My advice is to keep looking.

------
Patrick_Devine
I definitely felt a lot ennui about the state of things when I was about 4-5
years out of college (although to be fair I jumped out to join the dotcom
boom).

I'm actually pretty stoked about the state of things right now though.
Ubiquitous compute power through virtualization, big data (map reduce!), open
cv, machine learning, SAT solvers, you name it. Now that we have cheap,
plentiful and fast computational power all that stuff they dreamed about back
in the 60s and 70s is now a reality.

CS as a discipline is nowhere near tapped out. Sure, we're probably not going
to find too many more core algorithms in many of the various disciplines, but
come on.. we don't even have true general purpose AI at this point!

------
brudgers
_" Some really exciting stuff I have come aware of: Timesharing, the internet,
Smalltalk, Lisp, designing hardware for software, different methods of
programming, tools to enhance our understanding of science."_

On the timescale of human endeavor, those ideas, like the idea of computer
science itself, are all new. But even though old on a relative scale, there is
nothing wrong with pursuing an interest in them - lambda calculus, information
theory, etc. don't rust as they age. Indeed, what makes many of those computer
science ideas interesting is that they are still applicable and relevant
today.

------
pacala
Rails is Cobol. There is a lot of excitement in, for instance, AI, geoscale
graphics or biocomputation.

------
scaramanga
\- information theoretic optimal succinct/compact/implicit data structures \-
cache oblivious algorithms, especially CO-B-Trees \- linear work suffix array
construction \- new lower bounds on external store and search \- sure there
must be plenty of results on distributed systems techniques too

Plenty of amazing results in the last few years.

------
amorphous
If you had graduated in the 60s or 70s (or even 80s) chances are that you
wouldn't have worked in Computer Science at all. Today you can choose from a
vast field of possibilities. Keep looking and go to the edge of one area

------
throwaway1979
Are you looking for intellectual stimulation? Or something else?
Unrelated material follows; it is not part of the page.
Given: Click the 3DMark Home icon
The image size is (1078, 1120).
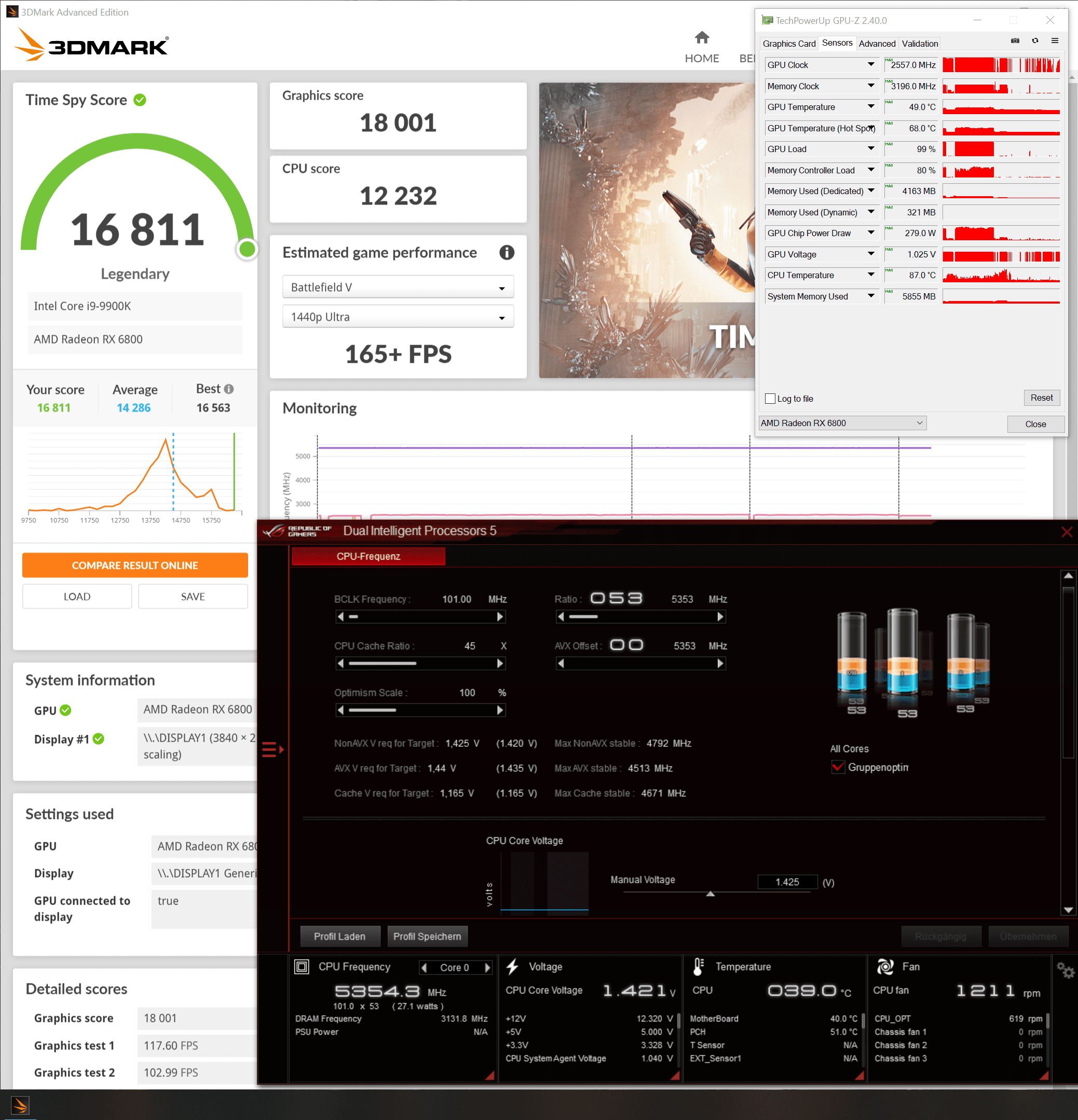Looking at the screenshot, I should (x=702, y=38).
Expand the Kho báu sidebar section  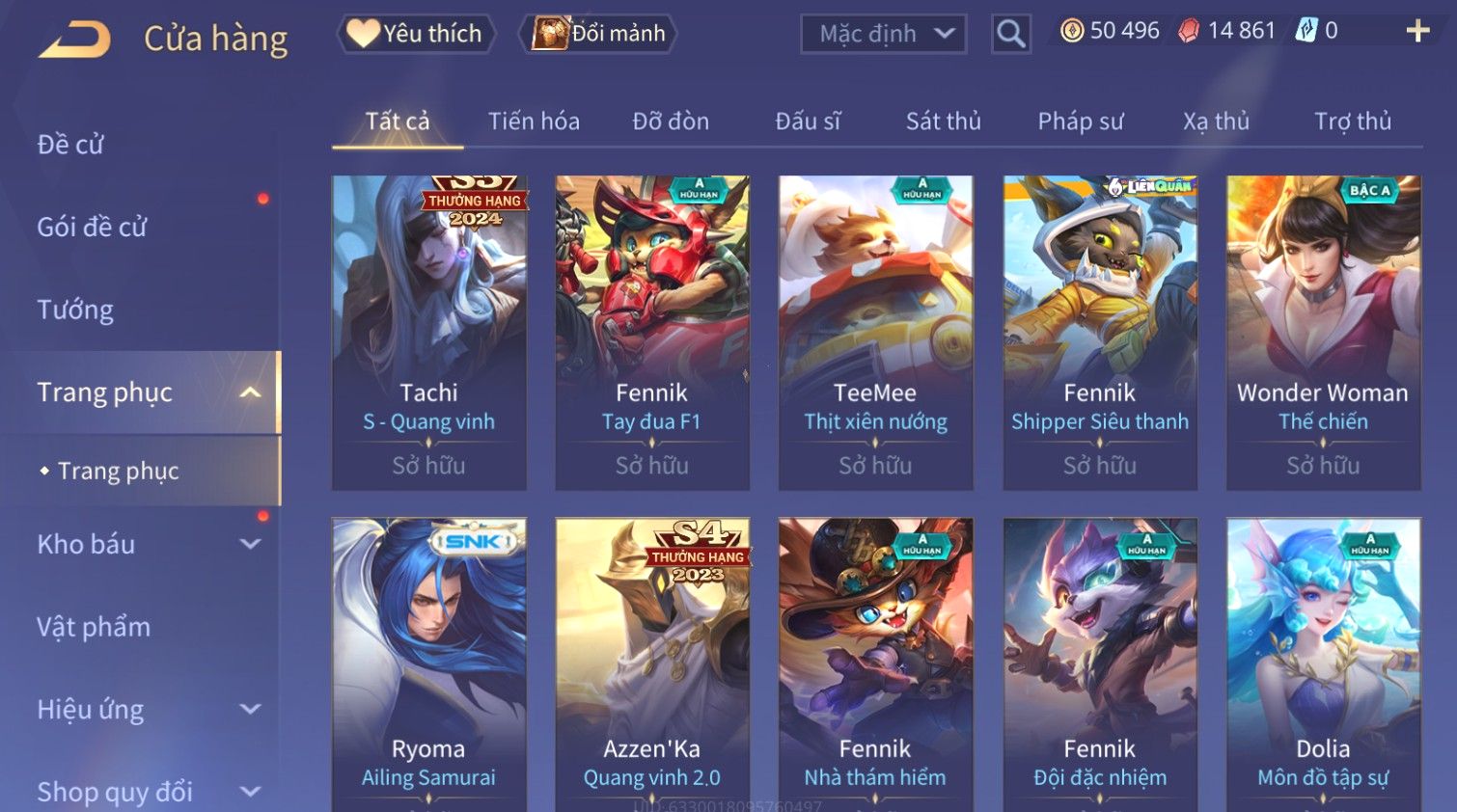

If the former, read Bram Cohen's paper on BitTorrent. A lot of academics were
working on the peer to peer buzzword right after Napster came out. Bram's work
shook that little corner of academia IMHO. Academics regained their footing
with the horde of DHT papers that followed ala Chord, Pastry, etc. I think
Cassandra uses these ideas.

------
unimpressive
If you look at what we could have got versus what we actually got, two things
will happen:

1\. You'll drive yourself mad.

2\. You'll start to appreciate the Right Thing.

------
reseal05
Pick your favorite topic and think about all the things computers can do for
it that they don't right now. That's pretty exciting.